The thing shone with a violet hue, and then it was clad in an ominous chain.

These were the Dragon Slayer Arts perfected by Jupiter, arts meant to bind and kill their most hated foe’s greatest asset.

“Had Jupiter formed a national force employing this ability to begin with, the prior wars with Nidhogg would not have been lost.”

“You have a lot of daring,” He said, but she shot him a glare and kept smiling all the while.

“You said I could speak plainly?” The man crossed his arms at that, but it worked, so he bid to bear her next critical words.

He did indeed give her his leave to speak her mind, he couldn’t argue that this time.

“We keep our skills secret in case we need to fight our neighbors. Saturn, Jupiter, Mercury, Venus, Mars…we all do this. I’ll not say anymore on that matter, only that the lack of unity between our city states has left us unguarded toward a foreign aggressor. We should have, at the very least, spread techniques meant to slay Dragons, who are enemies outside our nation shared by all the city states, with absolute impunity.”

From start to finish Gaius didn’t speak a word against her.

When he gave the matter a little thought, in truth, he thought that her criticisms weren’t necessarily in the wrong.

Perhaps that was why his Master and the Princess both did what they did, perhaps that’s why Rusalka got away with it too?

“Be at ease,” He finally relented and begrudgingly said, “I understand the circumstances are quite pressing on this occasion. My Lord hasn’t charged your Lady for the trespass, and so there is little else for me to say.”

Irene smiled back at him. Her silence irked him, and so he prodded her again, “Is there anything else?”

“No, Lord Gaius, nothing at all,” Her faux play of a polite demeanor returned.

She stopped speaking her mind with freedom now that the subject was past.

The Commander scoffed, if nothing else he had to give a compliment to her bravery.

“Forgive me, Lord Gaius, it was not my intent to earn your ire,” Said the half blind maiden.

Gaius shrugged his shoulders and asked her,

“Then did you want my accolades instead? Praise for speaking so boldly?”

“I would not be so presumptuous,” She said, but he wasn’t going to believe that now.

He started mulling over something, but now was not the time.

The Wyverns had finally arrived and the bombs clenched in their claws fell as their wings cut heavy upon the wind.

Gaius watched as Aegis waved his shroud.

One the General made his move, a mighty barrier leapt into being to catch and slaughter the first wave of fiends.

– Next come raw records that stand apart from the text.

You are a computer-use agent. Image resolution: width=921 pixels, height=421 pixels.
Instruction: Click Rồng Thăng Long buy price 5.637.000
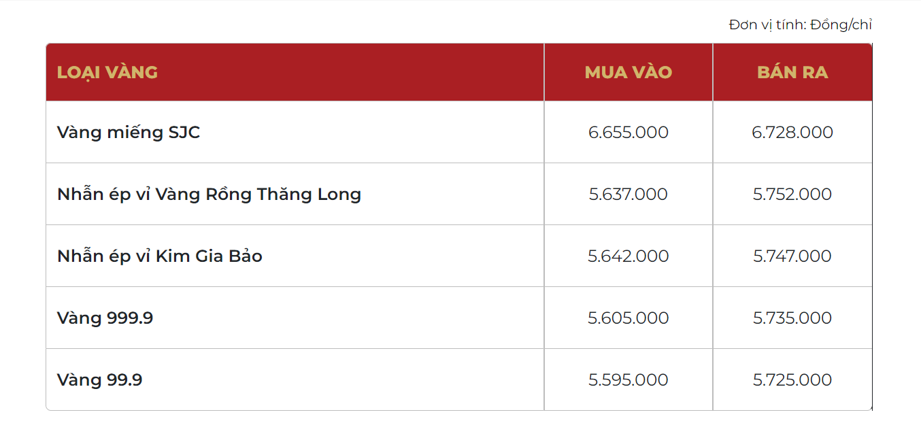629,195
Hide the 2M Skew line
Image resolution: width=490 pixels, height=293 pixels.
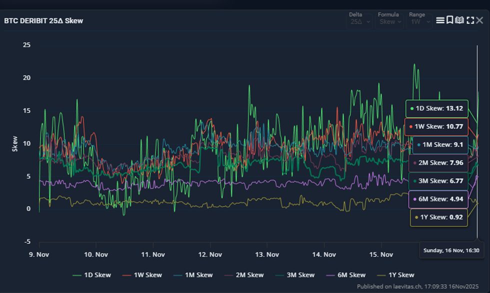tap(244, 275)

Irene’s eyes lit up halfway bright.

She had seen The General’s barriers in action back in Venus City.

She knew that they were layered, and the first ones always shattered.

The third onwards, however, rarely got even a knick.

They weren’t just defensive tools too, as the fifth, sixth, seventh and all that followed among his shields acted like a hook and then a battering ram to strike against the foes caught in their snare.

The men of Apollo then readied their bows.

All along the cliffs, not just this one alone, the ilk of Venus and Apollo began to show themselves and shoot the devils down.

Gaius’ eye turned only then to where the blue dragon bellowed.

The beast came closing in upon him from across the vast open sea.

The Commander, Gaius, stepped forth, and a shell of scales began to cover his hide.

The Dragon Slayer Techniques consisted of different means divided by Class.

The Bronze Class were only given instructions on how to refine weapons and armor from metals that dragons despised.

The Silver Class meanwhile were taught how to manifest the basic structure of a Gleipnir Chain that could be used to bind the beasts to the ground.

Only the Gold Class could manifest the Ascalon Spears and the proper Gleipnir chains that made Irine marvel at Gaius from the back.

She herself was familiar with holding such a pair of weapons in hand, and yet these did not even meet the heels of art this man employed.

This Platinum Class power, where by bathing in the blood of a Dragon and taking on its traits, a man could form a hide of scales not unlike the beast’s own, set the gleam in her eyes to a striking extreme.